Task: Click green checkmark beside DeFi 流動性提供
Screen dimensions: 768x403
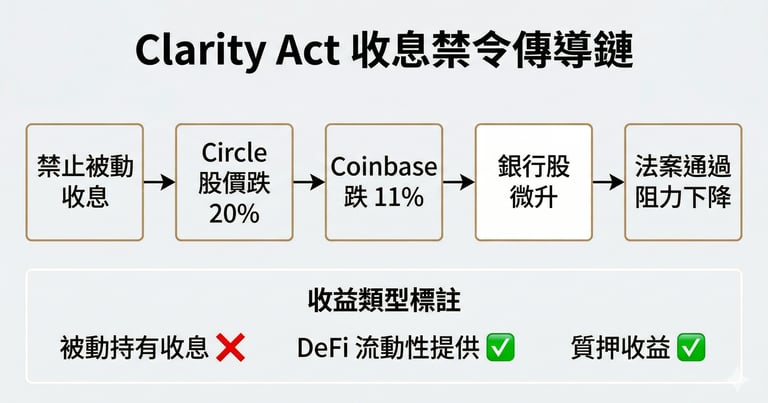Action: (500, 347)
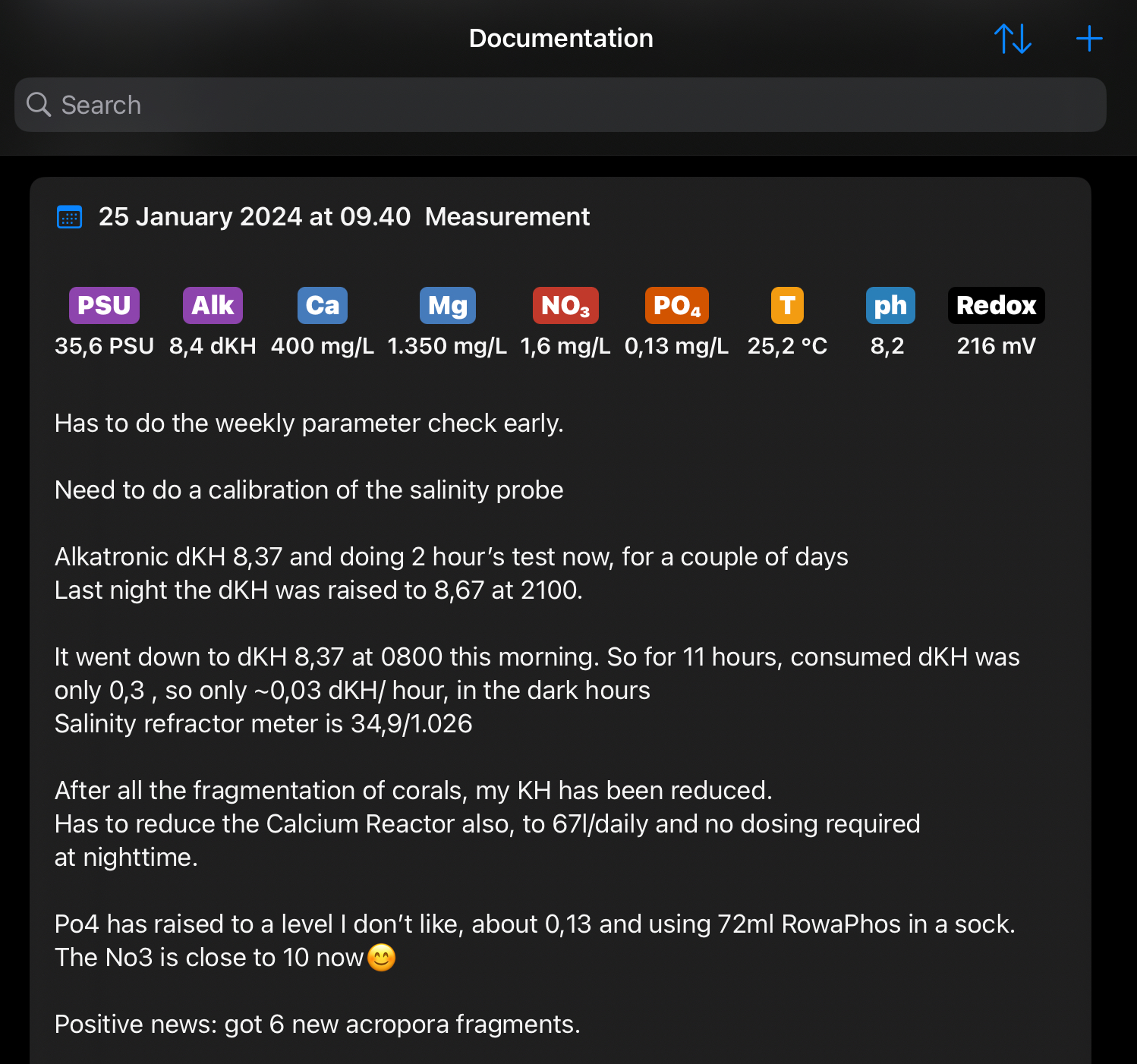Click the note about calibrating salinity probe
1137x1064 pixels.
point(309,490)
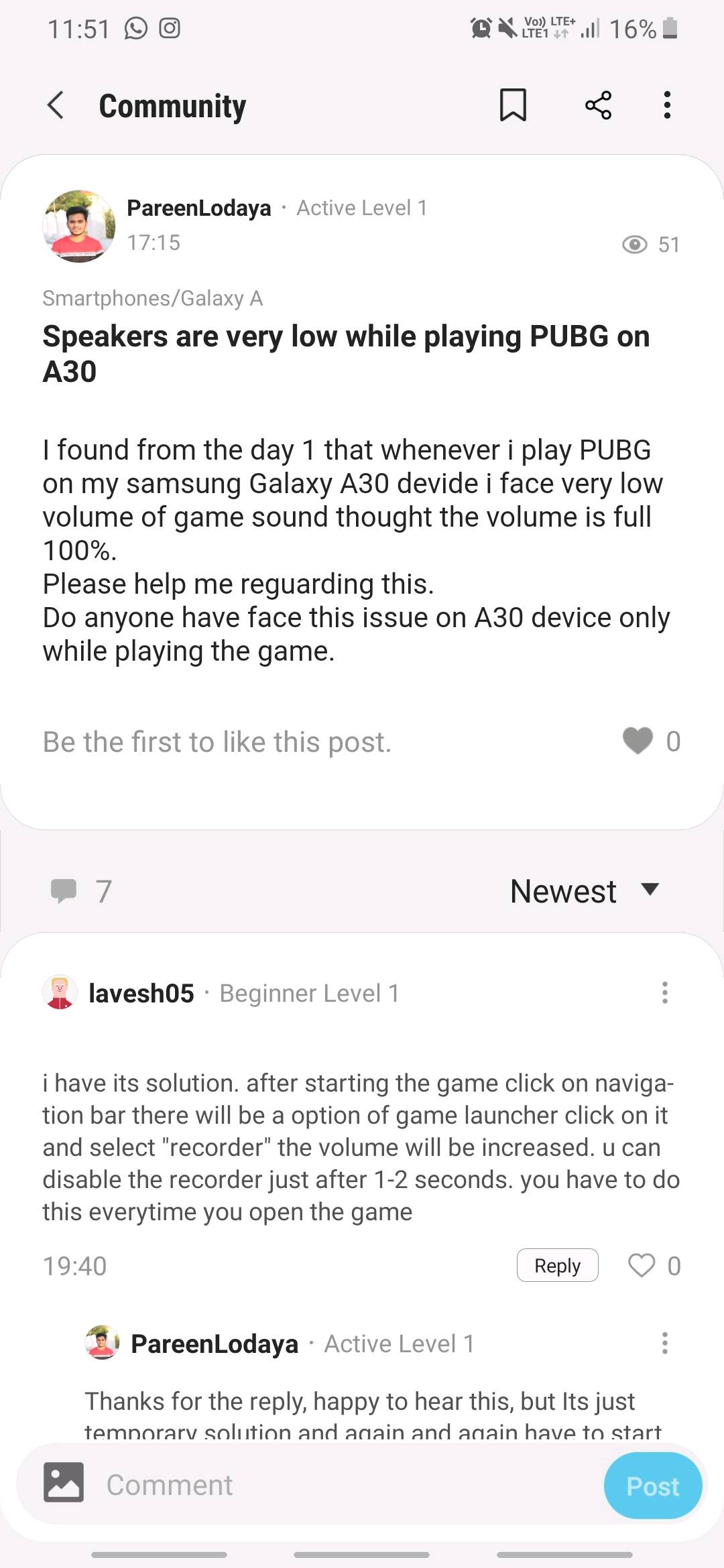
* * *
* **TASK**:
Print out all the material word for word but exclude any images.

* **RESPONSE TO THE TASK**:
Task: Click green checkmark beside DeFi 流動性提供
Screen dimensions: 768x403
Action: (500, 347)
Click the note about calibrating salinity probe
1137x1064 pixels.
point(309,490)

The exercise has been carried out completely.